Edit the material below by changing every "Identify the location of" to "Find the position of" and keeping the rest the same.
START DATASET
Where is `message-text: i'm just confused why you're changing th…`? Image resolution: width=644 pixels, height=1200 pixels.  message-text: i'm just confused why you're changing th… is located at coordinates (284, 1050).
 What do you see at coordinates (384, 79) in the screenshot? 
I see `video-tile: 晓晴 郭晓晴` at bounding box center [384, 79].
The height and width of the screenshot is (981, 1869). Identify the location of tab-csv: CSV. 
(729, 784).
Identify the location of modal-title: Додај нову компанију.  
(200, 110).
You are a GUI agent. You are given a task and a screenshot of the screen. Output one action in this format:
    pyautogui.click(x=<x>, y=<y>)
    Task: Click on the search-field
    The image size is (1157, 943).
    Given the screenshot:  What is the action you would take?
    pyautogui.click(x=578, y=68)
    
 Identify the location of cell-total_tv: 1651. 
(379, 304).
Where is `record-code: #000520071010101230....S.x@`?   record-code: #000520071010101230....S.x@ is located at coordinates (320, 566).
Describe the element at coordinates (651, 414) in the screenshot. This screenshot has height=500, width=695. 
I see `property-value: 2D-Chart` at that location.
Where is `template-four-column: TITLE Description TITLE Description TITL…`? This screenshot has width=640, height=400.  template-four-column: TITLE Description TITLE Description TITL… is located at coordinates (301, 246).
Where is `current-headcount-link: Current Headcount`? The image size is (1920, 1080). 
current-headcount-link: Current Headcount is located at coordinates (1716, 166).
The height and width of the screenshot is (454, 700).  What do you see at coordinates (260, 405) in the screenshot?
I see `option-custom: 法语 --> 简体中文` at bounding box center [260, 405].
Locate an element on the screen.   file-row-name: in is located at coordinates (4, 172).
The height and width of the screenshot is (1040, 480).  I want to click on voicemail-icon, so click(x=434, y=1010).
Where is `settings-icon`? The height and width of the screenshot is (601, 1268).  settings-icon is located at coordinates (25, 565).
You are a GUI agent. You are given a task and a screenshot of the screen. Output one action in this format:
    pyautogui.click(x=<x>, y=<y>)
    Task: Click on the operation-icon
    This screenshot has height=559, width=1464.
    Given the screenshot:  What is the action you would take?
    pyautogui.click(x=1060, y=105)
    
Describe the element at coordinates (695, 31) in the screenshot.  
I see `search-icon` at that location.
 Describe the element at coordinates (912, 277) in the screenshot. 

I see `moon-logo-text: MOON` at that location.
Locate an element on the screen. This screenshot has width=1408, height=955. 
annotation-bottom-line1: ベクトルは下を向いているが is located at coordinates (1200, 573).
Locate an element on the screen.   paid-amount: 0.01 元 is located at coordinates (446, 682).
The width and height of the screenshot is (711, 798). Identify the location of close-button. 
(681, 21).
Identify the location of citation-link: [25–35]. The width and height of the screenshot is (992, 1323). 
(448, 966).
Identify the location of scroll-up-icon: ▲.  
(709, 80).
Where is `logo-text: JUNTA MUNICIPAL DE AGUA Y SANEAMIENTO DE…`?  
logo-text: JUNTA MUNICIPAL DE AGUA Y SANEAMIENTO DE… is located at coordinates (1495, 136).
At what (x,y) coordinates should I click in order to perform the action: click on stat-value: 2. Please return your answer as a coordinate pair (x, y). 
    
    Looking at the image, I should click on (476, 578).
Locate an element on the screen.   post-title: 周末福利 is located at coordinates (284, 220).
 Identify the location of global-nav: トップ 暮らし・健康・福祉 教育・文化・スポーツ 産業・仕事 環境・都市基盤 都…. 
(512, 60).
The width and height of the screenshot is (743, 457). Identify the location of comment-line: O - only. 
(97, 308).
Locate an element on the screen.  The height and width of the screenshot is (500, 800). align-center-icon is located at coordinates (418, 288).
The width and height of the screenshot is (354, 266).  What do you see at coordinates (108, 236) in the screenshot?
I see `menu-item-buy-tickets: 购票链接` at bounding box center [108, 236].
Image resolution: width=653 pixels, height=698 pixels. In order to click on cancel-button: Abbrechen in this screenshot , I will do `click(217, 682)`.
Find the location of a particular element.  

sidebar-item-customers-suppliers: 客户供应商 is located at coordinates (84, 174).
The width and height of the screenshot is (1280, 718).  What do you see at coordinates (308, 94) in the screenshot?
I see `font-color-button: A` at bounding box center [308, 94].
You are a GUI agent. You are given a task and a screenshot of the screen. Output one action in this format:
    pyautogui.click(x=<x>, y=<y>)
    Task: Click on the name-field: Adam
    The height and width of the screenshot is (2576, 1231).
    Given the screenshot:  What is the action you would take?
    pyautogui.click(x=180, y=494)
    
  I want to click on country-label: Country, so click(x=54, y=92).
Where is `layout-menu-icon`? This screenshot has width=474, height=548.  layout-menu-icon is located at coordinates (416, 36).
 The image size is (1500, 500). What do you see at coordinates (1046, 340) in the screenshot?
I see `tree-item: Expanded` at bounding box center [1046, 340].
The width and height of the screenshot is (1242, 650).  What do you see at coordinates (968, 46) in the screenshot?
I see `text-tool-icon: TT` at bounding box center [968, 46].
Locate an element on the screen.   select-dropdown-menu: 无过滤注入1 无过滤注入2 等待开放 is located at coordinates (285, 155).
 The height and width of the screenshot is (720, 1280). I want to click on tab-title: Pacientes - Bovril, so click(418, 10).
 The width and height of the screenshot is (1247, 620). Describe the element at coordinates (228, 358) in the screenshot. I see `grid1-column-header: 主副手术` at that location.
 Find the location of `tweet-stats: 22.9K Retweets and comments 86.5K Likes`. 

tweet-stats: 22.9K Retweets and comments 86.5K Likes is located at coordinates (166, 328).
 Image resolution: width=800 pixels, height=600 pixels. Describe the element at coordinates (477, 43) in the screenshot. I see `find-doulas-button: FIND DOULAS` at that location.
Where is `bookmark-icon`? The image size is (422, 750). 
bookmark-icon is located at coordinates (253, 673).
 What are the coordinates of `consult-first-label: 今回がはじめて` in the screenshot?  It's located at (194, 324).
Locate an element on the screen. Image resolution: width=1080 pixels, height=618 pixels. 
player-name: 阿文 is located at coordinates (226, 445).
END DATASET
--- EXERCISE OUTPUT ---
Where is `message-text: i'm just confused why you're changing th…`? Image resolution: width=644 pixels, height=1200 pixels.  message-text: i'm just confused why you're changing th… is located at coordinates (284, 1050).
 What do you see at coordinates (384, 79) in the screenshot? 
I see `video-tile: 晓晴 郭晓晴` at bounding box center [384, 79].
The height and width of the screenshot is (981, 1869). Find the position of tab-csv: CSV. 
(729, 784).
Find the position of modal-title: Додај нову компанију.  
(200, 110).
You are a GUI agent. You are given a task and a screenshot of the screen. Output one action in this format:
    pyautogui.click(x=<x>, y=<y>)
    Task: Click on the search-field
    The image size is (1157, 943).
    Given the screenshot:  What is the action you would take?
    pyautogui.click(x=578, y=68)
    
 Find the position of cell-total_tv: 1651. 
(379, 304).
Where is `record-code: #000520071010101230....S.x@`?   record-code: #000520071010101230....S.x@ is located at coordinates (320, 566).
Describe the element at coordinates (651, 414) in the screenshot. This screenshot has height=500, width=695. 
I see `property-value: 2D-Chart` at that location.
Where is `template-four-column: TITLE Description TITLE Description TITL…`? This screenshot has width=640, height=400.  template-four-column: TITLE Description TITLE Description TITL… is located at coordinates (301, 246).
Where is `current-headcount-link: Current Headcount`? The image size is (1920, 1080). 
current-headcount-link: Current Headcount is located at coordinates (1716, 166).
The height and width of the screenshot is (454, 700).  What do you see at coordinates (260, 405) in the screenshot?
I see `option-custom: 法语 --> 简体中文` at bounding box center [260, 405].
Locate an element on the screen.   file-row-name: in is located at coordinates (4, 172).
The height and width of the screenshot is (1040, 480).  I want to click on voicemail-icon, so click(x=434, y=1010).
Where is `settings-icon`? The height and width of the screenshot is (601, 1268).  settings-icon is located at coordinates (25, 565).
You are a GUI agent. You are given a task and a screenshot of the screen. Output one action in this format:
    pyautogui.click(x=<x>, y=<y>)
    Task: Click on the operation-icon
    This screenshot has height=559, width=1464.
    Given the screenshot:  What is the action you would take?
    pyautogui.click(x=1060, y=105)
    
Describe the element at coordinates (695, 31) in the screenshot.  
I see `search-icon` at that location.
 Describe the element at coordinates (912, 277) in the screenshot. 

I see `moon-logo-text: MOON` at that location.
Locate an element on the screen. This screenshot has width=1408, height=955. 
annotation-bottom-line1: ベクトルは下を向いているが is located at coordinates (1200, 573).
Locate an element on the screen.   paid-amount: 0.01 元 is located at coordinates (446, 682).
The width and height of the screenshot is (711, 798). Find the position of close-button. 
(681, 21).
Find the position of citation-link: [25–35]. The width and height of the screenshot is (992, 1323). 
(448, 966).
Find the position of scroll-up-icon: ▲.  
(709, 80).
Where is `logo-text: JUNTA MUNICIPAL DE AGUA Y SANEAMIENTO DE…`?  
logo-text: JUNTA MUNICIPAL DE AGUA Y SANEAMIENTO DE… is located at coordinates (1495, 136).
At what (x,y) coordinates should I click in order to perform the action: click on stat-value: 2. Please return your answer as a coordinate pair (x, y). 
    
    Looking at the image, I should click on (476, 578).
Locate an element on the screen.   post-title: 周末福利 is located at coordinates (284, 220).
 Find the position of global-nav: トップ 暮らし・健康・福祉 教育・文化・スポーツ 産業・仕事 環境・都市基盤 都…. 
(512, 60).
The width and height of the screenshot is (743, 457). Find the position of comment-line: O - only. 
(97, 308).
Locate an element on the screen.  The height and width of the screenshot is (500, 800). align-center-icon is located at coordinates (418, 288).
The width and height of the screenshot is (354, 266).  What do you see at coordinates (108, 236) in the screenshot?
I see `menu-item-buy-tickets: 购票链接` at bounding box center [108, 236].
Image resolution: width=653 pixels, height=698 pixels. In order to click on cancel-button: Abbrechen in this screenshot , I will do `click(217, 682)`.
Find the location of a particular element.  

sidebar-item-customers-suppliers: 客户供应商 is located at coordinates (84, 174).
The width and height of the screenshot is (1280, 718).  What do you see at coordinates (308, 94) in the screenshot?
I see `font-color-button: A` at bounding box center [308, 94].
You are a GUI agent. You are given a task and a screenshot of the screen. Output one action in this format:
    pyautogui.click(x=<x>, y=<y>)
    Task: Click on the name-field: Adam
    The height and width of the screenshot is (2576, 1231).
    Given the screenshot:  What is the action you would take?
    pyautogui.click(x=180, y=494)
    
  I want to click on country-label: Country, so click(x=54, y=92).
Where is `layout-menu-icon`? This screenshot has width=474, height=548.  layout-menu-icon is located at coordinates (416, 36).
 The image size is (1500, 500). What do you see at coordinates (1046, 340) in the screenshot?
I see `tree-item: Expanded` at bounding box center [1046, 340].
The width and height of the screenshot is (1242, 650).  What do you see at coordinates (968, 46) in the screenshot?
I see `text-tool-icon: TT` at bounding box center [968, 46].
Locate an element on the screen.   select-dropdown-menu: 无过滤注入1 无过滤注入2 等待开放 is located at coordinates (285, 155).
 The height and width of the screenshot is (720, 1280). I want to click on tab-title: Pacientes - Bovril, so click(418, 10).
 The width and height of the screenshot is (1247, 620). Describe the element at coordinates (228, 358) in the screenshot. I see `grid1-column-header: 主副手术` at that location.
 Find the location of `tweet-stats: 22.9K Retweets and comments 86.5K Likes`. 

tweet-stats: 22.9K Retweets and comments 86.5K Likes is located at coordinates (166, 328).
 Image resolution: width=800 pixels, height=600 pixels. Describe the element at coordinates (477, 43) in the screenshot. I see `find-doulas-button: FIND DOULAS` at that location.
Where is `bookmark-icon`? The image size is (422, 750). 
bookmark-icon is located at coordinates (253, 673).
 What are the coordinates of `consult-first-label: 今回がはじめて` in the screenshot?  It's located at (194, 324).
Locate an element on the screen. Image resolution: width=1080 pixels, height=618 pixels. 
player-name: 阿文 is located at coordinates (226, 445).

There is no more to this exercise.